Claire Giordano, senior director for Emerging Storage Markets at Quantum, says storage infrastructure can make difference in scientific research.
Access Made Easy
Reanalyze, Replicate, Reproduce
Easy to Grow and Scale
Cost-Effective Resource Allocation
Interoperable & Integrated
- ACCESS MADE EASY
Storage isn’t about storing bits on a disk—the objective of a storage solution is to ensure that people have access to the information they need, when they need it, how they need it.
Most researchers need shared access, self-service access, and for some things, high-speed access.
Shared access enables more efficient workflows when individuals and teams are collaborating. And yet, not all storage solutions optimize for sharing. Some storage solutions optimize for the high IOPs speed of the local storage at the expense of sharing. An inability to share data across systems and between users can lead to inefficient, serialized workflows, where data has to first be moved from local storage to some other repository to enable other teams to work on it. Not good!
Self-service access means that scientists don’t have to wait. Most researchers do not want to have to file an IT ticket to request archived data—and then wait a few hours (or a few days) to get it back. When data has been archived for long-term storage on different infrastructure, it’s ideal if researchers can still access the files they need themselves, from the location where they expect to find the data, without the intermediation and delays of having to file an IT ticket.
High-speed access matters to data-intensive applications and workloads, particularly in high performance computing. And storage that delivers the speeds required by applications and HPC clusters—while also letting customers spread data across multiple tiers, so they’re not forced to put all of their data on expensive disk—well, that is yet another way that storage infrastructure can help research teams today.
- REANALYZE, REPLICATE, REPRODUCE
When I talk to customers in other industries, such as media and entertainment, I sometimes refer to this requirement as “Reuse, Repurpose, and Remonetize.” In the M&E world, video that was first shot years ago may be reused and repurposed as part of a new movie, documentary, or television show. Sometimes old sports video from decades ago can be remastered and remonetized in a new form.
Content producers recognize the value of remixing older content with new video—and that it’s important to archive content effectively. Because “your archive is only as valuable as your ability to retrieve it quickly.”
In the scientific world, of course, people’s goals and objectives are different. Their focus is on curing cancer, rather than entertaining customers. But that only means the requirement to reference older, archived data is perhaps even more critical.
Sometimes research projects last for years. Before publishing a genomics paper, for example, researchers might need to reanalyze some of the original raw sequencing results using newer bioinformatics techniques, in order to augment the original analysis.
- EASY TO GROW AND SCALE
The need to reanalyze older data leads to another key storage attribute in the realm of scientific research. Teams need to be able to scale—and to scale big. It’s not uncommon for our customers to have 15PB (yes, petabytes) of data today and to know that it will grow to, say, 25 or 30PB in the next several years.
So a storage solution that makes it easy to grow a file system on the fly, without downtime, without stopping people from doing their jobs—well, that can be useful.
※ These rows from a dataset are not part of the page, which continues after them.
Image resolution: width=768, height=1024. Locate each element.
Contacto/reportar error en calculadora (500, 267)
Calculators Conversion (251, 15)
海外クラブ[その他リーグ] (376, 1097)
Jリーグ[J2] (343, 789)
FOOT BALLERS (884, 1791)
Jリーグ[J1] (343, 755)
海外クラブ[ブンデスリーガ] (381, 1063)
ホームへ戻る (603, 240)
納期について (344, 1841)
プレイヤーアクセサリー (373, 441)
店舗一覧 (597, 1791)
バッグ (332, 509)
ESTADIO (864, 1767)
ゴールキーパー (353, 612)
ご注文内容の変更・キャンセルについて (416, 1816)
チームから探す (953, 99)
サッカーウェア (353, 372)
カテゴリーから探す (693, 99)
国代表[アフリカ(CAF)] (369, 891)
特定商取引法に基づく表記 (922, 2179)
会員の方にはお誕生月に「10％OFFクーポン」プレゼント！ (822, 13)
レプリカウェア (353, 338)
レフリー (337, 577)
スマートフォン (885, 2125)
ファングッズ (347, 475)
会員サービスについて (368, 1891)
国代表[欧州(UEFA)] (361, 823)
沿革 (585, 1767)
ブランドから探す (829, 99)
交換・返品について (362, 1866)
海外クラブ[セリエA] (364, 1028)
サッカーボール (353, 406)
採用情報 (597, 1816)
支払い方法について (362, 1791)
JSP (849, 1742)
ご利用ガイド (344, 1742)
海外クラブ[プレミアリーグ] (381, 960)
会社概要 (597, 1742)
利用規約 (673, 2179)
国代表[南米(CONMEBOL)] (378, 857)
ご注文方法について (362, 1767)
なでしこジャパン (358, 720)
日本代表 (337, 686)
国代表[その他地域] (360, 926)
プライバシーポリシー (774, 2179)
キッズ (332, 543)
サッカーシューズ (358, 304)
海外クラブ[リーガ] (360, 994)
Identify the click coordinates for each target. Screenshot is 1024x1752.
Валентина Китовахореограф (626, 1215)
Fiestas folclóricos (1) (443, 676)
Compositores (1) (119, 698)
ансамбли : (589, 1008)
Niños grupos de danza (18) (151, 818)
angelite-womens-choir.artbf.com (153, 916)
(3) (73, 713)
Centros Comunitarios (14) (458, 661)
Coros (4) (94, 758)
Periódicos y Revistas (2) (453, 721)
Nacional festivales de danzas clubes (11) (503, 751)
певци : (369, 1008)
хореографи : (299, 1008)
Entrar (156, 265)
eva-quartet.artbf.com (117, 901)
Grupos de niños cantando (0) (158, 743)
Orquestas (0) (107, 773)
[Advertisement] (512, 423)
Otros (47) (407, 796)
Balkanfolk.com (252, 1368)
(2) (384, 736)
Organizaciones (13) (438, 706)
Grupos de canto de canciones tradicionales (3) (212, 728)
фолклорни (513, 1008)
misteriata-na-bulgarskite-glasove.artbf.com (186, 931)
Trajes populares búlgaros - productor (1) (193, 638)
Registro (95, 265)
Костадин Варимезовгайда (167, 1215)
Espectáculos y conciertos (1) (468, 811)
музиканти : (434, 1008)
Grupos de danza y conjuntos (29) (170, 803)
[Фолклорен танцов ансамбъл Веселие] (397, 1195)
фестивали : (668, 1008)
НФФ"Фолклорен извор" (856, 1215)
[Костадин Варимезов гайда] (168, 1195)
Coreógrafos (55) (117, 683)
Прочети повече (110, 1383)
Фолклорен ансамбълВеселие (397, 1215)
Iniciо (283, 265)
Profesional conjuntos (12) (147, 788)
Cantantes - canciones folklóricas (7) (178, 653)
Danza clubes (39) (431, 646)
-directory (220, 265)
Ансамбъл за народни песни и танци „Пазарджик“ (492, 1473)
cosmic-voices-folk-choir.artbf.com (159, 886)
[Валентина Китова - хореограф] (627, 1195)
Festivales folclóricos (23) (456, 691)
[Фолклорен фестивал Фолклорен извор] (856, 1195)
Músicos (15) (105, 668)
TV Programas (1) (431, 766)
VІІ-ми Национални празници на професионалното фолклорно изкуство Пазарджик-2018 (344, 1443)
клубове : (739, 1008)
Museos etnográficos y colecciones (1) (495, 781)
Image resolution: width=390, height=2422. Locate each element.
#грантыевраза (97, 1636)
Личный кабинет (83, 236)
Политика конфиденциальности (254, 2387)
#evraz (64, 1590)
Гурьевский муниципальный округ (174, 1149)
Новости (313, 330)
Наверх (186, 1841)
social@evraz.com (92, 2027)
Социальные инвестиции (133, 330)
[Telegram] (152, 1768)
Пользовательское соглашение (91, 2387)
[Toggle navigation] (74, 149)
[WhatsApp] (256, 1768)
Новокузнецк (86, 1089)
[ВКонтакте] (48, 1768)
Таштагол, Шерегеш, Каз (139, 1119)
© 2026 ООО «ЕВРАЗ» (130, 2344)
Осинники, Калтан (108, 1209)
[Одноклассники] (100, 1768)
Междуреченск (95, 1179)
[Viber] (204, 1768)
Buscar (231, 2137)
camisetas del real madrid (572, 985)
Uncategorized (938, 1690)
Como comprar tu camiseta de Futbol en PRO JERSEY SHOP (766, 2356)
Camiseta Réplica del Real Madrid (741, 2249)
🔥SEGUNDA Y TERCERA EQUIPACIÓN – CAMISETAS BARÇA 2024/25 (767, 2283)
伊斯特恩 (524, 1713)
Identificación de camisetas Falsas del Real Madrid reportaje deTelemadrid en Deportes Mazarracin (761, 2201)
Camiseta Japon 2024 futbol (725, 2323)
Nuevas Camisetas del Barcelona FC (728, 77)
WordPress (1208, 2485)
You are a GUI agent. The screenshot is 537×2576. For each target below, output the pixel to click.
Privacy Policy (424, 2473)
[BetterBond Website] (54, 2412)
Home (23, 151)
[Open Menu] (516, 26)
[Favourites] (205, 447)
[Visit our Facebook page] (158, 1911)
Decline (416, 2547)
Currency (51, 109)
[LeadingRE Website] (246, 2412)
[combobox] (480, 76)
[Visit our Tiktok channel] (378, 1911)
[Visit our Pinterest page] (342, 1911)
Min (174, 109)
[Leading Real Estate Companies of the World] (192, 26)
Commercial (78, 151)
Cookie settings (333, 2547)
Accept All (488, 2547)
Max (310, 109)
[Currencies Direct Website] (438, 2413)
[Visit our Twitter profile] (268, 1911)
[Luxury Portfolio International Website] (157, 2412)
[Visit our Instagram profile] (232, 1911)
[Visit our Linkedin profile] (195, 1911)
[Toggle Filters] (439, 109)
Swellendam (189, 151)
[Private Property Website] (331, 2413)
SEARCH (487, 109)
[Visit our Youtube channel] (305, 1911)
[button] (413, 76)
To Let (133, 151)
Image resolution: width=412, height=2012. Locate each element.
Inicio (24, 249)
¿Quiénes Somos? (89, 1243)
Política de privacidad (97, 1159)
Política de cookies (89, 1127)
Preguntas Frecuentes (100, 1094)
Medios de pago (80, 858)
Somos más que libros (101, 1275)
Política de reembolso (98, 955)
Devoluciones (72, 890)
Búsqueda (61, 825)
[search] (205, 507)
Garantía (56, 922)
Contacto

And a storage solution that enables organizations to scale capacity with different types of storage, so they can balance the tradeoffs between cost and risk—well that is another way that storage infrastructure can make it easy to grow and scale.
And there’s more. A storage solution that makes it easy to archive on ingest, to create near-immediate copies of data without any backup headaches—well that too becomes incredibly useful, especially as the size of the dataset gets to a point where backup simply isn’t an option.
Of course, the need to grow and scale isn’t always about capacity. Many institutes and departments are securing more grants and increasing the number of projects they need to manage. Which drives up performance requirements, and increases the number of users who need access to the data repository.
So yet another way storage infrastructure can support scientific workflows is to make it easy to scale—to scale capacity, to scale users, and to scale performance.
- COST-EFFECTIVE RESOURCE ALLOCATION
Everyone has to live within some kind of budget, right?
In the world of science, grant money and charitable gifts create opportunity and also create limitations. So even in the noble disciplines of science, bills have to be paid and tradeoffs must be made.
Storage infrastructure that provides the ability to combine different types of storage such as flash, disk, object storage, tape, and cloud—each with different cost attributes—can give organizations the flexibility to deploy the type of storage that best balances their needs for performance, scale, access, and budget.
- INTEROPERABLE & INTEGRATED
Finally, rip and replace doesn’t work in environments where resources need to be allocated wisely.
So a storage solution that avoids rip and replace can make a big difference. Research teams can benefit from storage that integrates easily into existing infrastructure and with existing applications.
Claire Giordano is senior director for Emerging Storage Markets at Quantum, focused on demanding big data use cases, including life sciences, geospatial, and scientific research.